## [PAGE TEXT]
-=-=-

Showing posts with label goodbye. Show all posts
Showing posts with label goodbye. Show all posts

Thursday, April 12, 2012

I've hit a wall.

I've had the wind knocked out of me.  I read my horoscope today and it told me this would happen, it literally said that the wind would be knocked out of me soon, but somehow I was still surprised.  I was at the dinner table with my folks, talking about my impending move and dreaming about purchasing a functioning stereo for my car, when I had the nerve to crunch some numbers.  Never a good idea, especially not when you've been keeping a blog called UNEMPLOYED in a small town for nearly 3 years now, but I plugged on, hoping I could find money in my budget to purchase an $89.99 stereo that would let me listen to my i-pod in my car.  What I found was this: I can't afford to leave home.

-=-=-

## [RECORD EXCERPTS]
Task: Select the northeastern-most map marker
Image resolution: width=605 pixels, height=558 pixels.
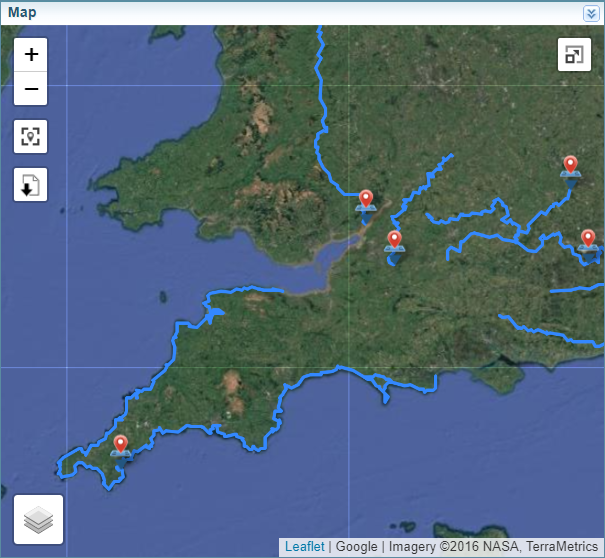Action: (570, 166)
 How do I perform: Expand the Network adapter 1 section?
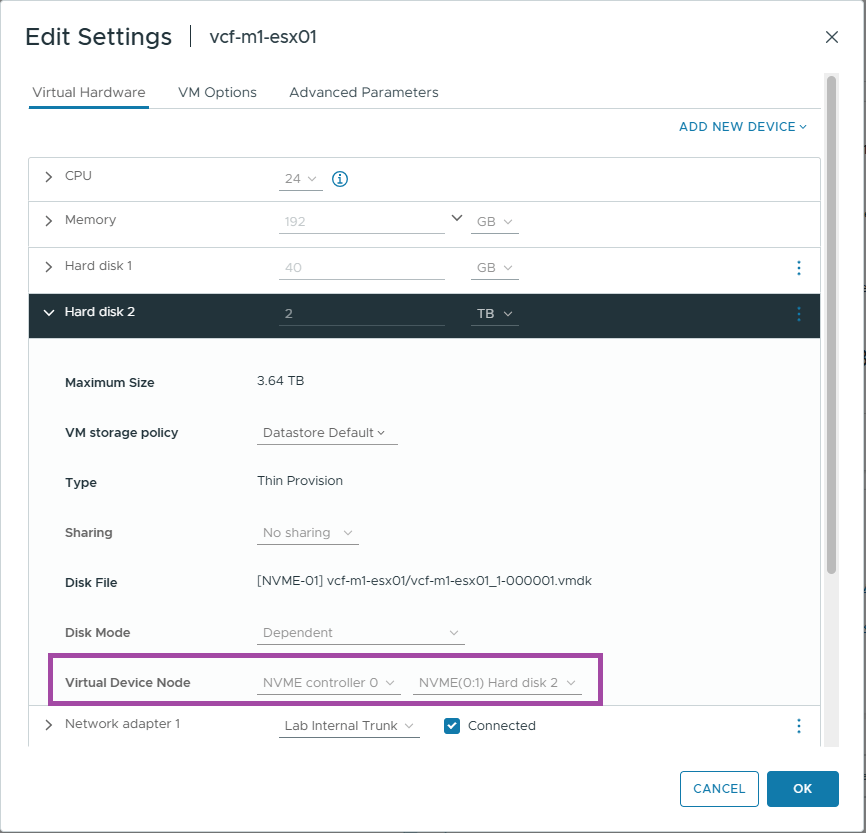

-=-=-

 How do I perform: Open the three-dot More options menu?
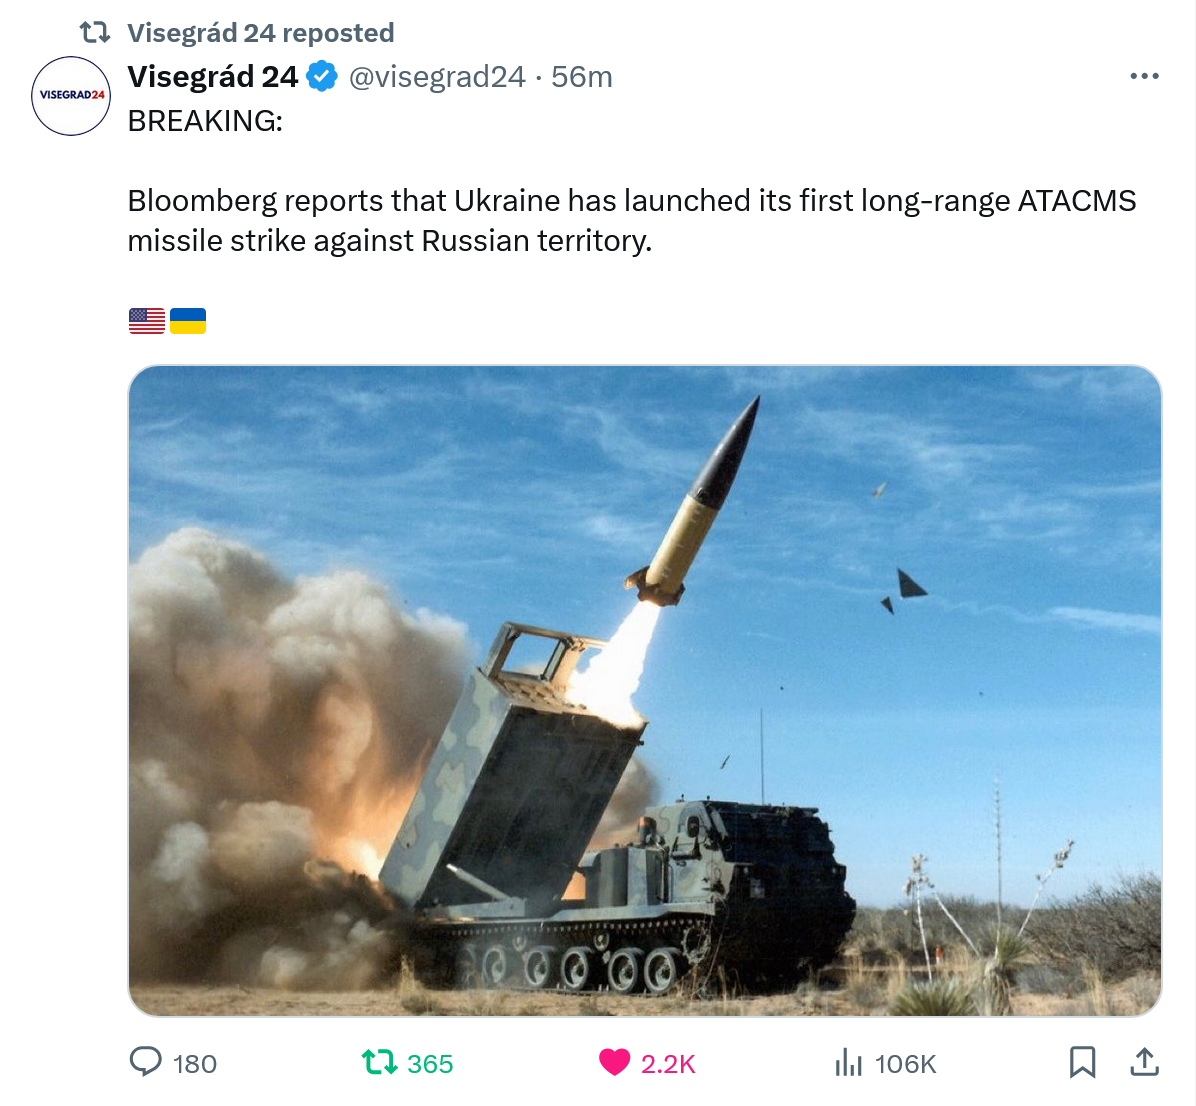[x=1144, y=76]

-=-=-

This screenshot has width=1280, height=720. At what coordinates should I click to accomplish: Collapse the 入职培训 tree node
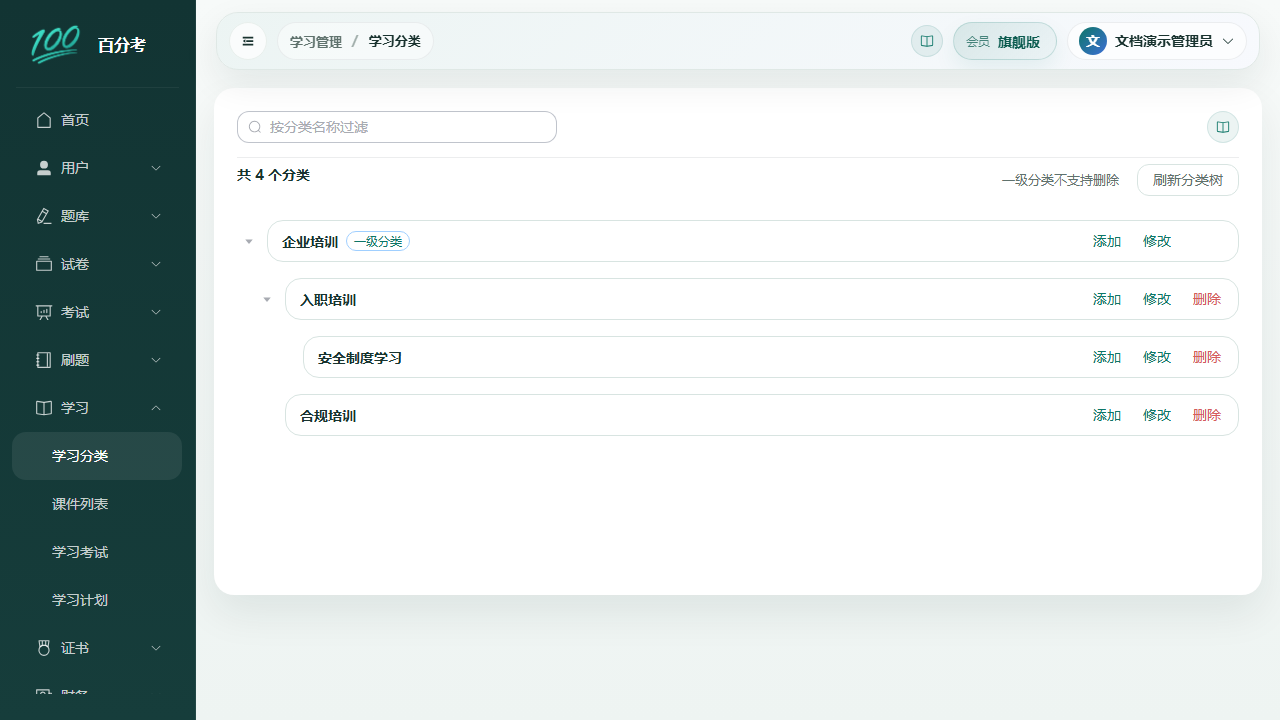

-=-=-

## [EXERCISES TO COMPLETE]
a – List every sentence in the blog post that begins with the letter "I".
b – Print the stretch of the blog post from "I've had the" through "to leave home.".
c – In the blog post, how much does the stereo the writer hoped to buy cost?
The entries aren't needed for any of this.

## [SOLUTIONS TO EACH TASK]
a –
I've hit a wall.
I've had the wind knocked out of me.
I read my horoscope today and it told me this would happen, it literally said that the wind would be knocked out of me soon, but somehow I was still surprised.
I was at the dinner table with my folks, talking about my impending move and dreaming about purchasing a functioning stereo for my car, when I had the nerve to crunch some numbers.

b –
I've had the wind knocked out of me.  I read my horoscope today and it told me this would happen, it literally said that the wind would be knocked out of me soon, but somehow I was still surprised.  I was at the dinner table with my folks, talking about my impending move and dreaming about purchasing a functioning stereo for my car, when I had the nerve to crunch some numbers.  Never a good idea, especially not when you've been keeping a blog called UNEMPLOYED in a small town for nearly 3 years now, but I plugged on, hoping I could find money in my budget to purchase an $89.99 stereo that would let me listen to my i-pod in my car.  What I found was this: I can't afford to leave home.

c – $89.99